═══ AVAILABLE DATA ═══

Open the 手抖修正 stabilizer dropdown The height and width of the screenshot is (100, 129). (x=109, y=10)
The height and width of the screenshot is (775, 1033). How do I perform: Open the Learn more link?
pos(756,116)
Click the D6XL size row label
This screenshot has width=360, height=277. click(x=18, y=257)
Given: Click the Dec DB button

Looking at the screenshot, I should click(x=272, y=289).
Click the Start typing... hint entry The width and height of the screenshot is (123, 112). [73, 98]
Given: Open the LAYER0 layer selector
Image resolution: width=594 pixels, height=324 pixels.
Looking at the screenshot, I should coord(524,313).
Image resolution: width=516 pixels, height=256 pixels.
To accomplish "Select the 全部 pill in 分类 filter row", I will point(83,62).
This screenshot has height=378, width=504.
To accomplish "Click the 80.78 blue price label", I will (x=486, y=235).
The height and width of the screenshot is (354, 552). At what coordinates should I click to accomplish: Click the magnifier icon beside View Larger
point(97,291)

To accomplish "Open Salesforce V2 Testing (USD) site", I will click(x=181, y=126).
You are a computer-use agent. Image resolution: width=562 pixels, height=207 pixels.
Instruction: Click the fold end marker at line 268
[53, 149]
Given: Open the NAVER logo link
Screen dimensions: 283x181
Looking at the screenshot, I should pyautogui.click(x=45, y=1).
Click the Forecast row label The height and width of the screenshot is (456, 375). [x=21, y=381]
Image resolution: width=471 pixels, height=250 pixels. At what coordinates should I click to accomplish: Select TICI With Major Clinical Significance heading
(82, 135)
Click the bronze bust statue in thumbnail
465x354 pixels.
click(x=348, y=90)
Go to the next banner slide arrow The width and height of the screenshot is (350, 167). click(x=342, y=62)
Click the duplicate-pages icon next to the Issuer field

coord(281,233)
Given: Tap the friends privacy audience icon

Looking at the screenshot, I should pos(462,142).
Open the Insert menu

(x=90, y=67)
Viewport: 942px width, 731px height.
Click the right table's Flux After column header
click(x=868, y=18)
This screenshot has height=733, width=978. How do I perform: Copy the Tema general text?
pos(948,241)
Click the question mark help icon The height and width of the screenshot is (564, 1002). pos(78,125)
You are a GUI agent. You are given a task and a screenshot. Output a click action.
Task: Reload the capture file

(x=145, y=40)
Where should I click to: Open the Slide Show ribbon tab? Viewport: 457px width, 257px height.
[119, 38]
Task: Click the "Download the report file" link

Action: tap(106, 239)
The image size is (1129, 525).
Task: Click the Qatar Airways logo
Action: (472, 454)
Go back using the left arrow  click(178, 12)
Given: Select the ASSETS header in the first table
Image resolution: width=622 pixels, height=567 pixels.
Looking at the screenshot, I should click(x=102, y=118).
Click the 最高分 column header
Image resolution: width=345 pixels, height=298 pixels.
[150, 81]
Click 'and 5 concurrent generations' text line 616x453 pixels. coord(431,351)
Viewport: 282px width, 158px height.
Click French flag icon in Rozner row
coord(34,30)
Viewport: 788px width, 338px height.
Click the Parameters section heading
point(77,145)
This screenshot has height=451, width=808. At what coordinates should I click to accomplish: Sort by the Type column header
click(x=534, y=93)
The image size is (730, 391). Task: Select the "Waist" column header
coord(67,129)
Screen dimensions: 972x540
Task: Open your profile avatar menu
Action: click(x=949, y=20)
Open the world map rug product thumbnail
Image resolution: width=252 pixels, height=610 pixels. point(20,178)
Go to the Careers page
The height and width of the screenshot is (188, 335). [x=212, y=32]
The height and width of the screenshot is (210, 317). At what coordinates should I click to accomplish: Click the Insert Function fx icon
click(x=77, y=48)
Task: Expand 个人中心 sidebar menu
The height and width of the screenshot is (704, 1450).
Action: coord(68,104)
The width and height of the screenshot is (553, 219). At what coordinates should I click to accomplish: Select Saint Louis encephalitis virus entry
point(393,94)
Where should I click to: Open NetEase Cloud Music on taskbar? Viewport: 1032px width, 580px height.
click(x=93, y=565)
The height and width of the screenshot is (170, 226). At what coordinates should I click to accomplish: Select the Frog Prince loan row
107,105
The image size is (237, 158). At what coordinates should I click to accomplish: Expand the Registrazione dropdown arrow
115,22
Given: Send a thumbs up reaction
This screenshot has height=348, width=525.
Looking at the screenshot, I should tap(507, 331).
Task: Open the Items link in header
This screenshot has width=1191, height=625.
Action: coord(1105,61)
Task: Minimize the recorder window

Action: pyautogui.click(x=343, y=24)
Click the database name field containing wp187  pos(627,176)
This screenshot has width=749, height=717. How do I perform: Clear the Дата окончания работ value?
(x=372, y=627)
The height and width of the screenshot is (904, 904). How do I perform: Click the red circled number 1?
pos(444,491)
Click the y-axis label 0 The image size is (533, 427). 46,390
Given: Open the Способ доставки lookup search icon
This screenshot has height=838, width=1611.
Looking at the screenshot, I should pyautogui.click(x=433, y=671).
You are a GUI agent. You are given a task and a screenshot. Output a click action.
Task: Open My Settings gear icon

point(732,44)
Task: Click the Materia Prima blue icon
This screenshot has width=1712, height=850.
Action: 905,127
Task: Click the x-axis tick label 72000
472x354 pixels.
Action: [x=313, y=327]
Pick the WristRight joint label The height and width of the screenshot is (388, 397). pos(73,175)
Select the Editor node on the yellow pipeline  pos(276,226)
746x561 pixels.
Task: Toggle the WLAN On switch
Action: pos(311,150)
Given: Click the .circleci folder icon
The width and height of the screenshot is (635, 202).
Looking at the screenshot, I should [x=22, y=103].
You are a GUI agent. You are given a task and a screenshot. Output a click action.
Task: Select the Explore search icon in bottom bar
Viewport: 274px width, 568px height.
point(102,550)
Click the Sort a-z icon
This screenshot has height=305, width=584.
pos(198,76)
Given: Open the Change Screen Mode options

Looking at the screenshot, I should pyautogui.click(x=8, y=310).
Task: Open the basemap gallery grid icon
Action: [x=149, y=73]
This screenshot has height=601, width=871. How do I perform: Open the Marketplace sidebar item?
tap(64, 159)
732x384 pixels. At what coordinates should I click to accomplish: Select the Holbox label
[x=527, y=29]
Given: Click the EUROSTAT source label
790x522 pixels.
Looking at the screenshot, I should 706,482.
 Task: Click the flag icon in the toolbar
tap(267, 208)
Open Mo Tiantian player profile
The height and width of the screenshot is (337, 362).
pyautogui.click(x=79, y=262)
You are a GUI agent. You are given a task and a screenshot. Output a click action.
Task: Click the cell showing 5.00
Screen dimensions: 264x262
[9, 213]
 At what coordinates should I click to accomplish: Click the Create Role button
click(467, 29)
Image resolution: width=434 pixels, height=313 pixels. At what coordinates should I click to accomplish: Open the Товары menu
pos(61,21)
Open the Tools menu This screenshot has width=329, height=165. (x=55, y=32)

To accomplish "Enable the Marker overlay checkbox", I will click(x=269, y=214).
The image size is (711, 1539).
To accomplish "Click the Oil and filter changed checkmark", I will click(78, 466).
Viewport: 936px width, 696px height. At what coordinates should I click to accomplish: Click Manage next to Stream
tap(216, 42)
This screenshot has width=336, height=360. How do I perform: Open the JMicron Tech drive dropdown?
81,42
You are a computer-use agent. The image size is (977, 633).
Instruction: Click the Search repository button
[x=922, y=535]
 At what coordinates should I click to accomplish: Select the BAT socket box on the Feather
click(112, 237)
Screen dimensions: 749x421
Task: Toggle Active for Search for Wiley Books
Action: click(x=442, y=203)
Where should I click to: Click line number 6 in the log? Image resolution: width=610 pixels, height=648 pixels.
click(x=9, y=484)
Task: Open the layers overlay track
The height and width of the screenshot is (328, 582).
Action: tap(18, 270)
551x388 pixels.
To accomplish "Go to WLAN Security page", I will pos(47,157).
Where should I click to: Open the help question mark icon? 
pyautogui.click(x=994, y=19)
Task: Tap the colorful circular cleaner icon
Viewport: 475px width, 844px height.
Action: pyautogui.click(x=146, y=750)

═══

YOUR GOAL: Go through the records above and return every line that holds the string "filter".

WORKED SOLUTION:
To accomplish "Select the 全部 pill in 分类 filter row", I will point(83,62).
To accomplish "Click the Oil and filter changed checkmark", I will click(78, 466).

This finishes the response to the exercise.